═══ ENTRIES PROVIDED ═══

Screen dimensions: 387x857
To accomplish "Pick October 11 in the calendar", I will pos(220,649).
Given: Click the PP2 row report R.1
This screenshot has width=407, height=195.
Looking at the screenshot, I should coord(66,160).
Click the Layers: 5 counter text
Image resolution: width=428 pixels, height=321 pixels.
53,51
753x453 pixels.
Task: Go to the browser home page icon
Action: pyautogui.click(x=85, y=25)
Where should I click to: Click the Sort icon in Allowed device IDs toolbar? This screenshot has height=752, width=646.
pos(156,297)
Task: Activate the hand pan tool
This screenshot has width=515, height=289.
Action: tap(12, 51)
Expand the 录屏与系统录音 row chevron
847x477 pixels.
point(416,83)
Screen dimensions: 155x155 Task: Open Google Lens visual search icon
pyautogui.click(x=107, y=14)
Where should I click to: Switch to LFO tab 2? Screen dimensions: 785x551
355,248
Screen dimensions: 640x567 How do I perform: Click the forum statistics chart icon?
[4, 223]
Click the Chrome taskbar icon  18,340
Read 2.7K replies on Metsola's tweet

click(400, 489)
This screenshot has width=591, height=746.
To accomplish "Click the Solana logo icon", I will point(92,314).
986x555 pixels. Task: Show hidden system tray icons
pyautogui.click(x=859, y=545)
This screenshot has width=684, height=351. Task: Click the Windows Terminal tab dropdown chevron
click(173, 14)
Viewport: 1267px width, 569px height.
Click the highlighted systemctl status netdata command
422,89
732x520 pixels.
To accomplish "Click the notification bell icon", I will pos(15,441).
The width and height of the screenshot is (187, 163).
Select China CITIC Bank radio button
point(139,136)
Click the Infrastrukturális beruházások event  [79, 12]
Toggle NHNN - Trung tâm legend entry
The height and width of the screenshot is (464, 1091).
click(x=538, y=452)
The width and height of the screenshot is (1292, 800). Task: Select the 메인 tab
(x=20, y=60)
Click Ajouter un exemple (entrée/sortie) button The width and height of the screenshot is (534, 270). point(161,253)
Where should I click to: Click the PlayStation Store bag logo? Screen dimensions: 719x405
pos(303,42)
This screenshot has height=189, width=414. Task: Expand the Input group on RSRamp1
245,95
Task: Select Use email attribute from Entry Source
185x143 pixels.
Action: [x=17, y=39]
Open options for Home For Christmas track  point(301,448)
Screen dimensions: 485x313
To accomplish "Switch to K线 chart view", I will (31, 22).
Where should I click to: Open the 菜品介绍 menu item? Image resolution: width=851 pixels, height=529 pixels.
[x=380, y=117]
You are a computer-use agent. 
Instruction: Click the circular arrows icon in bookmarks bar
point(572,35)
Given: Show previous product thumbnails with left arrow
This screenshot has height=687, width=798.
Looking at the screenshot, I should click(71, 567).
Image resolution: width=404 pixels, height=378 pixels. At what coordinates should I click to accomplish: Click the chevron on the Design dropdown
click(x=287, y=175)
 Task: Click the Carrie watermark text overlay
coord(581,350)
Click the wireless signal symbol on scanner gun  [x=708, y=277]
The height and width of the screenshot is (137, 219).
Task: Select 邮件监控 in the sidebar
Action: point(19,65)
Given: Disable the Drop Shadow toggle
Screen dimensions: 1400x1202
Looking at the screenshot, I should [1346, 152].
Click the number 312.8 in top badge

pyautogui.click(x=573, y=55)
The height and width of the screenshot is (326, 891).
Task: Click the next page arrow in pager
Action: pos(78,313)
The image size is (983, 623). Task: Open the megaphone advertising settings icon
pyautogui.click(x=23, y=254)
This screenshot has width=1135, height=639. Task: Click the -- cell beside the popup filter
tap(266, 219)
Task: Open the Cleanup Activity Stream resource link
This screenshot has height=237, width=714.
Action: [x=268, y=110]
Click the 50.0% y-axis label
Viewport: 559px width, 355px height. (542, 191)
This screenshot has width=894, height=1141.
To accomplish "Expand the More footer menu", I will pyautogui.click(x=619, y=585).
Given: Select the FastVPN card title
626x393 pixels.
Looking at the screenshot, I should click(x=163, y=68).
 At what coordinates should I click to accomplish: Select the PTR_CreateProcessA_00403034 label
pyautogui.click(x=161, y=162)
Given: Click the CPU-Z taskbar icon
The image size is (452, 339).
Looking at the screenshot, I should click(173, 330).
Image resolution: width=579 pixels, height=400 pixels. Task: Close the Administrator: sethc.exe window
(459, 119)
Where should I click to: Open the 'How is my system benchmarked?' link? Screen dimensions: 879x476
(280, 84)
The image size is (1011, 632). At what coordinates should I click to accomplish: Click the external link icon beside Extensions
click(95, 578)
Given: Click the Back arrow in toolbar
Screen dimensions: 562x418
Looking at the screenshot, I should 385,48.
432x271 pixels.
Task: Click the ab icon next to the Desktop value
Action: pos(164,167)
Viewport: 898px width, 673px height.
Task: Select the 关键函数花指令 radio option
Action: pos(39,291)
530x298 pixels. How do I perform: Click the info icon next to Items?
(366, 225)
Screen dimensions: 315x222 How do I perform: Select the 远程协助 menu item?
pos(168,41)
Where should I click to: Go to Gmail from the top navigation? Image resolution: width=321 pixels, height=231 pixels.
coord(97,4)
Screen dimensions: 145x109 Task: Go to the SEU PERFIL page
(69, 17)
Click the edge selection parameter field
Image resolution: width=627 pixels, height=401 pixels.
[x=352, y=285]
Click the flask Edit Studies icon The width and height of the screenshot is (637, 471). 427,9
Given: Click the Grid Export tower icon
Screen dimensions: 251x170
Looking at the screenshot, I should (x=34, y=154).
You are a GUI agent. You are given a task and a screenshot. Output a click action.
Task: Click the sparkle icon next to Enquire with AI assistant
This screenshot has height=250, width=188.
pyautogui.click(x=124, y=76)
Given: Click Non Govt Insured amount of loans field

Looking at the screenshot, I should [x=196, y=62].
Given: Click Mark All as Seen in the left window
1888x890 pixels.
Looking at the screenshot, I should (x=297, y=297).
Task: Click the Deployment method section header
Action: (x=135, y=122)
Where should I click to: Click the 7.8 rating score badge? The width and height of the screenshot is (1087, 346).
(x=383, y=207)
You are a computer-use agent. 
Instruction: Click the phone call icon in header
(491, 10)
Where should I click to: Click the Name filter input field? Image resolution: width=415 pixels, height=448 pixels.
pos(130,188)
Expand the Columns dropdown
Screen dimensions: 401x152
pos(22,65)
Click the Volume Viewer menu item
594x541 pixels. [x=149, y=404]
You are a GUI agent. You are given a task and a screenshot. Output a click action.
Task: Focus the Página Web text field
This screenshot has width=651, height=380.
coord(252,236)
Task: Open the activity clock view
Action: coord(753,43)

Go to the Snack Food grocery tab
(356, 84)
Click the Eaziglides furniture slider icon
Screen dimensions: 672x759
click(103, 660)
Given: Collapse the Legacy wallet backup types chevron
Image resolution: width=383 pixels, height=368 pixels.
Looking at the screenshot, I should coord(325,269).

═══

• **TASK STATEMENT**: Copy every record exactly, with nothing added or dropped.

• **FINISHED EXERCISE**:
Screen dimensions: 387x857
To accomplish "Pick October 11 in the calendar", I will pos(220,649).
Given: Click the PP2 row report R.1
This screenshot has width=407, height=195.
Looking at the screenshot, I should coord(66,160).
Click the Layers: 5 counter text
Image resolution: width=428 pixels, height=321 pixels.
53,51
753x453 pixels.
Task: Go to the browser home page icon
Action: pyautogui.click(x=85, y=25)
Where should I click to: Click the Sort icon in Allowed device IDs toolbar? This screenshot has height=752, width=646.
pos(156,297)
Task: Activate the hand pan tool
This screenshot has width=515, height=289.
Action: tap(12, 51)
Expand the 录屏与系统录音 row chevron
847x477 pixels.
point(416,83)
Screen dimensions: 155x155 Task: Open Google Lens visual search icon
pyautogui.click(x=107, y=14)
Where should I click to: Switch to LFO tab 2? Screen dimensions: 785x551
355,248
Screen dimensions: 640x567 How do I perform: Click the forum statistics chart icon?
[4, 223]
Click the Chrome taskbar icon  18,340
Read 2.7K replies on Metsola's tweet

click(400, 489)
This screenshot has width=591, height=746.
To accomplish "Click the Solana logo icon", I will point(92,314).
986x555 pixels. Task: Show hidden system tray icons
pyautogui.click(x=859, y=545)
This screenshot has width=684, height=351. Task: Click the Windows Terminal tab dropdown chevron
click(173, 14)
Viewport: 1267px width, 569px height.
Click the highlighted systemctl status netdata command
422,89
732x520 pixels.
To accomplish "Click the notification bell icon", I will pos(15,441).
The width and height of the screenshot is (187, 163).
Select China CITIC Bank radio button
point(139,136)
Click the Infrastrukturális beruházások event  [79, 12]
Toggle NHNN - Trung tâm legend entry
The height and width of the screenshot is (464, 1091).
click(x=538, y=452)
The width and height of the screenshot is (1292, 800). Task: Select the 메인 tab
(x=20, y=60)
Click Ajouter un exemple (entrée/sortie) button The width and height of the screenshot is (534, 270). point(161,253)
Where should I click to: Click the PlayStation Store bag logo? Screen dimensions: 719x405
pos(303,42)
This screenshot has height=189, width=414. Task: Expand the Input group on RSRamp1
245,95
Task: Select Use email attribute from Entry Source
185x143 pixels.
Action: [x=17, y=39]
Open options for Home For Christmas track  point(301,448)
Screen dimensions: 485x313
To accomplish "Switch to K线 chart view", I will (31, 22).
Where should I click to: Open the 菜品介绍 menu item? Image resolution: width=851 pixels, height=529 pixels.
[x=380, y=117]
You are a computer-use agent. 
Instruction: Click the circular arrows icon in bookmarks bar
point(572,35)
Given: Show previous product thumbnails with left arrow
This screenshot has height=687, width=798.
Looking at the screenshot, I should click(71, 567).
Image resolution: width=404 pixels, height=378 pixels. At what coordinates should I click to accomplish: Click the chevron on the Design dropdown
click(x=287, y=175)
 Task: Click the Carrie watermark text overlay
coord(581,350)
Click the wireless signal symbol on scanner gun  [x=708, y=277]
The height and width of the screenshot is (137, 219).
Task: Select 邮件监控 in the sidebar
Action: point(19,65)
Given: Disable the Drop Shadow toggle
Screen dimensions: 1400x1202
Looking at the screenshot, I should [1346, 152].
Click the number 312.8 in top badge

pyautogui.click(x=573, y=55)
The height and width of the screenshot is (326, 891).
Task: Click the next page arrow in pager
Action: pos(78,313)
The image size is (983, 623). Task: Open the megaphone advertising settings icon
pyautogui.click(x=23, y=254)
This screenshot has width=1135, height=639. Task: Click the -- cell beside the popup filter
tap(266, 219)
Task: Open the Cleanup Activity Stream resource link
This screenshot has height=237, width=714.
Action: [x=268, y=110]
Click the 50.0% y-axis label
Viewport: 559px width, 355px height. (542, 191)
This screenshot has width=894, height=1141.
To accomplish "Expand the More footer menu", I will pyautogui.click(x=619, y=585).
Given: Select the FastVPN card title
626x393 pixels.
Looking at the screenshot, I should click(x=163, y=68).
 At what coordinates should I click to accomplish: Select the PTR_CreateProcessA_00403034 label
pyautogui.click(x=161, y=162)
Given: Click the CPU-Z taskbar icon
The image size is (452, 339).
Looking at the screenshot, I should click(173, 330).
Image resolution: width=579 pixels, height=400 pixels. Task: Close the Administrator: sethc.exe window
(459, 119)
Where should I click to: Open the 'How is my system benchmarked?' link? Screen dimensions: 879x476
(280, 84)
The image size is (1011, 632). At what coordinates should I click to accomplish: Click the external link icon beside Extensions
click(95, 578)
Given: Click the Back arrow in toolbar
Screen dimensions: 562x418
Looking at the screenshot, I should 385,48.
432x271 pixels.
Task: Click the ab icon next to the Desktop value
Action: pos(164,167)
Viewport: 898px width, 673px height.
Task: Select the 关键函数花指令 radio option
Action: pos(39,291)
530x298 pixels. How do I perform: Click the info icon next to Items?
(366, 225)
Screen dimensions: 315x222 How do I perform: Select the 远程协助 menu item?
pos(168,41)
Where should I click to: Go to Gmail from the top navigation? Image resolution: width=321 pixels, height=231 pixels.
coord(97,4)
Screen dimensions: 145x109 Task: Go to the SEU PERFIL page
(69, 17)
Click the edge selection parameter field
Image resolution: width=627 pixels, height=401 pixels.
[x=352, y=285]
Click the flask Edit Studies icon The width and height of the screenshot is (637, 471). 427,9
Given: Click the Grid Export tower icon
Screen dimensions: 251x170
Looking at the screenshot, I should (x=34, y=154).
You are a GUI agent. You are given a task and a screenshot. Output a click action.
Task: Click the sparkle icon next to Enquire with AI assistant
This screenshot has height=250, width=188.
pyautogui.click(x=124, y=76)
Given: Click Non Govt Insured amount of loans field

Looking at the screenshot, I should [x=196, y=62].
Given: Click Mark All as Seen in the left window
1888x890 pixels.
Looking at the screenshot, I should (x=297, y=297).
Task: Click the Deployment method section header
Action: (x=135, y=122)
Where should I click to: Click the 7.8 rating score badge? The width and height of the screenshot is (1087, 346).
(x=383, y=207)
You are a computer-use agent. 
Instruction: Click the phone call icon in header
(491, 10)
Where should I click to: Click the Name filter input field? Image resolution: width=415 pixels, height=448 pixels.
pos(130,188)
Expand the Columns dropdown
Screen dimensions: 401x152
pos(22,65)
Click the Volume Viewer menu item
594x541 pixels. [x=149, y=404]
You are a GUI agent. You are given a task and a screenshot. Output a click action.
Task: Focus the Página Web text field
This screenshot has width=651, height=380.
coord(252,236)
Task: Open the activity clock view
Action: coord(753,43)

Go to the Snack Food grocery tab
(356, 84)
Click the Eaziglides furniture slider icon
Screen dimensions: 672x759
click(103, 660)
Given: Collapse the Legacy wallet backup types chevron
Image resolution: width=383 pixels, height=368 pixels.
Looking at the screenshot, I should coord(325,269).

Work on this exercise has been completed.